A condizione, naturalmente, che il tessuto connettivo europeo sia davvero condiviso: è per tale ragione che lascia perplessa la tendenza, alimentata in primo luogo da quanti rivendicano maggiori libertà in nome dell’autonomia, a considerare l’Europa come una struttura autoritaria ed eterodiretta, imposta da un “alto” indefinito ad una “base” in cui solo risiederebbe la vera legittimazione democratica. Il supposto “deficit democratico” delle istituzioni europee è in larga misura nominalistico, poiché nessuna di esse è imposta da autocrati distanti, ma è espressione della volontà democraticamente espressa dei paesi membri.

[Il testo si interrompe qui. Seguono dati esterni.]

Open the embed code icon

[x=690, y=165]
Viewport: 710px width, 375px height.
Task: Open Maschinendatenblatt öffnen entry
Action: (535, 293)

La correlazione positiva fra identità nazionale e dimensione europea, in cui l’una si integra e completa l’altra senza porsi reciprocamente in discussione, è il modo in cui meglio potranno svilupparsi le autonomie.

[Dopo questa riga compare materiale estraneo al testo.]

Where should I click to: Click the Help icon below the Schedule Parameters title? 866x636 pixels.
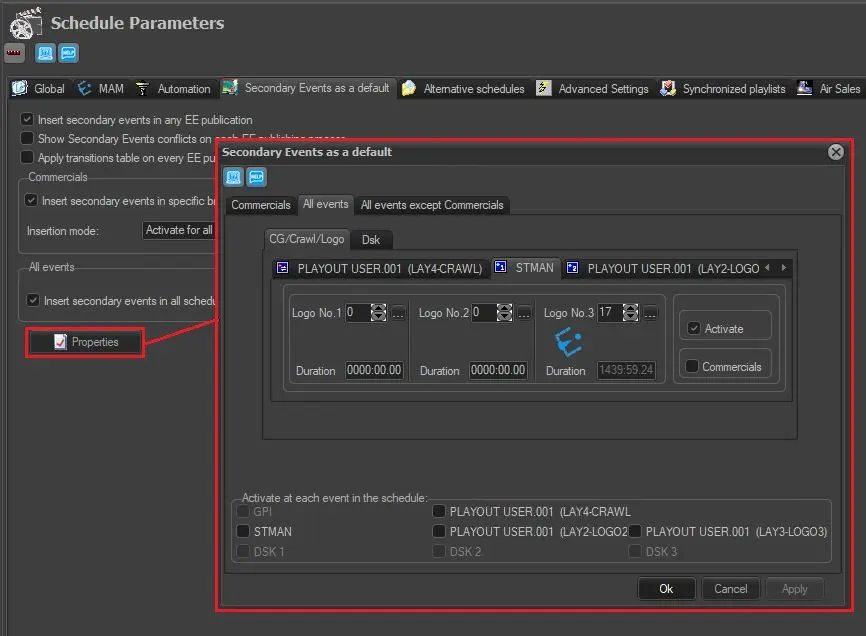(68, 53)
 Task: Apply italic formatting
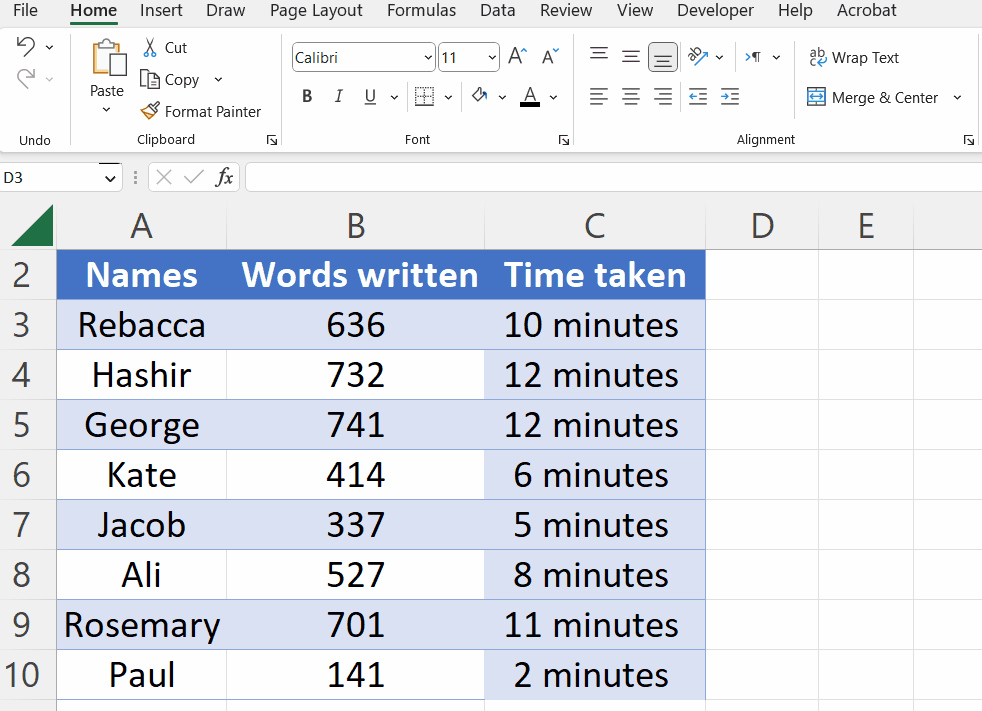[x=339, y=96]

Nell’ “Europa delle regioni” le realtà sub-nazionali potranno svilupparsi pienamente, arricchendo la costruzione d’insieme. Ben diverso ed assai più asfittico sarebbe un disegno in cui la disgregazione degli stati nazionali dovesse accompagnarsi all’affermazione di una pluralità di realtà sub-nazionali, prive di respiro e a volte di storia, tendenzialmente conflittuali e tali da indebolire fortemente un tessuto connettivo, che proprio da questa costruenda dimensione di unità nella diversità, potrebbe trarre motivo di forza e di credibilità internazionale.
Moro aveva ben presente l’importanza del disegno europeo, non solo come stimolo e baluardo rispetto alla complessità e fragilità del quadro politico italiano, ma come luogo in cui costruire un quadro di reciproca comprensione fra i popoli del continente. Egli era certamente lontano dalla visione spinelliana di una “nazione europea”, come attore forte sulla scena mondiale, ma aveva fortissimo il convincimento che, quello dell’integrazione europea, fosse un processo fondamentale per creare una koiné di valori condivisi e por fine - come disse - «(al)le differenze e le rivalità…che furono all’origine di due guerre mondiali». Il processo nella sua visione sarebbe dovuto partire dal basso, dai popoli prima ancora che dai governi, in una Europa in cui avrebbe potuto trovare posto anche la Turchia. Non per ragioni di convenienza economica o di interesse geo-politico, ma perché dell’identità europea allargata essa aveva più che solide ragioni di entrare a far parte.